Records from a dataset:
◇ ◇ ◇
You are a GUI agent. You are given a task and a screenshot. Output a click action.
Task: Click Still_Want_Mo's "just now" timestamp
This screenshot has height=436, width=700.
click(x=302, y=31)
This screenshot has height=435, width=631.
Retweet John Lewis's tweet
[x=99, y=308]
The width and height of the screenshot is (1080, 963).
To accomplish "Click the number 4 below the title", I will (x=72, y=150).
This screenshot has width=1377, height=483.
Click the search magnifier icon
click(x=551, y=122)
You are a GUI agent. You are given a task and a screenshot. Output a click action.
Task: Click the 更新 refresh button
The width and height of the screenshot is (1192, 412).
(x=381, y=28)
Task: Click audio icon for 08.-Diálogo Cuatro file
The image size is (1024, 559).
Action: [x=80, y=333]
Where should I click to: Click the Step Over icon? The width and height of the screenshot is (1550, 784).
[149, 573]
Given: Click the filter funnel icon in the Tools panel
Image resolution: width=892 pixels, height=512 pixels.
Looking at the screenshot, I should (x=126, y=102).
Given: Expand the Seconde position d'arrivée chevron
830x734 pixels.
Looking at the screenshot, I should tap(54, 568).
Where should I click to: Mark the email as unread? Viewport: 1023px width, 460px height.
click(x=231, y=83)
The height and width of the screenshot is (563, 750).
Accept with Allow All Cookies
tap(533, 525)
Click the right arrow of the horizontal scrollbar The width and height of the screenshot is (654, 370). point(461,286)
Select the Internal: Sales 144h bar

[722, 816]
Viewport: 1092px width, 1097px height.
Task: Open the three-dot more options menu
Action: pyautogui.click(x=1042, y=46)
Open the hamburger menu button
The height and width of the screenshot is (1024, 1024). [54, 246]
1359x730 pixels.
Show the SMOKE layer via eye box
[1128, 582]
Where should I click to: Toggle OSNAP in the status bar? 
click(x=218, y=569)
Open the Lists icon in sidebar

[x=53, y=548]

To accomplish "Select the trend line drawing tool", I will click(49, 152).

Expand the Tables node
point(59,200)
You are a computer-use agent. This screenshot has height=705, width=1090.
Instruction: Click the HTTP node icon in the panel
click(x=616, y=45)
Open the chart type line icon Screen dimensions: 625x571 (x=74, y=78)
◇ ◇ ◇
EXERCISE DESCRIPTION:
Within the data, how many lines hold the word "accomplish"? State the number alone.

SOLUTION TO THIS PROBLEM:
2